# Suds Relief



## Ron (Jun 12, 2008)

Service call, water on floor in front of dishwasher in a banks break room, I start it up and out comes the suds, who put regular dish soap in the dishwasher? :laughing:


----------



## kentdmo (Dec 15, 2008)

seen that 20 or 30 times and none of them will admit they put the wrong soap in the dishwasher


----------



## Optimus Primer (May 20, 2009)

Ron said:


> Service call, water on floor in front of dishwasher in a banks break room, I start it up and out comes the suds, who put regular dish soap in the dishwasher? :laughing:


My ex wife did that once and she yelled at me because suds were everywhere.

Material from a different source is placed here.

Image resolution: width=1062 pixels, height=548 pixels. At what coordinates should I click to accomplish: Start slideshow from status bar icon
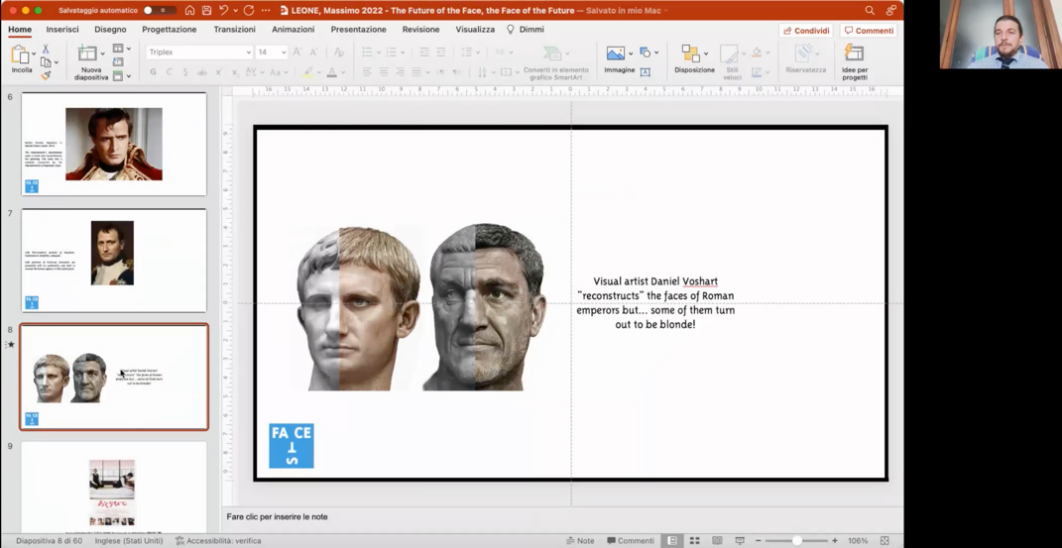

Like it was my fault cuz she did it


----------



## AKdaplumba (Jan 12, 2010)

house plumber said:


> My ex wife did that once and she yelled at me because suds were everywhere. Like it was my fault cuz she did it


it's never the womens fault


----------



## user2090 (Sep 26, 2009)

Used to get that all the time, when I worked in apartment maintenance. People out on their own for the first time, I guess Mama never taught them how to use a dishwasher. :detective:
The other thing that would happen, is there gas would get shut off because they didn't know how to pay bills on time.


----------



## Don The Plumber (Feb 14, 2010)

house plumber said:


> My ex wife did that once and she yelled at me because suds were everywhere. Like it was my fault cuz she did it


You should of drawn her a diagram, on how to use a dishwasher.:yes:


----------



## ROCKSTARPLUMBER (Dec 14, 2008)

Its that woman learning curve. Dangerous cruve at that.


----------



## user2090 (Sep 26, 2009)

Suds


----------



## Optimus Primer (May 20, 2009)

Don The Plumber said:


> You should of drawn her a diagram, on how to use a dishwasher.:yes:


 
I need to draw her a diagram on how to use a treadmill.


----------



## TheSkinnyGuy (Sep 15, 2009)

you can use regular dish soap, but you only need about 1/8th the amount of detergent or else you'll end up with a mess. Not advice I pass on to customers though.


----------



## njoy plumbing (May 19, 2009)

house plumber said:


> My ex wife did that once and she yelled at me because suds were everywhere. Like it was my fault cuz she did it


This just doesn't make sense. Why would a woman even think we would touch one unless,....maybe she asked us to fix it.:whistling2:


----------



## njoy plumbing (May 19, 2009)

house plumber said:


> I need to draw her a diagram on how to use a treadmill.


 Nice. You two still speak I presume.:laughing:


----------



## Optimus Primer (May 20, 2009)

njoy plumbing said:


> Nice. You two still speak I presume.:laughing:


 
only when it comes to our daughter.


----------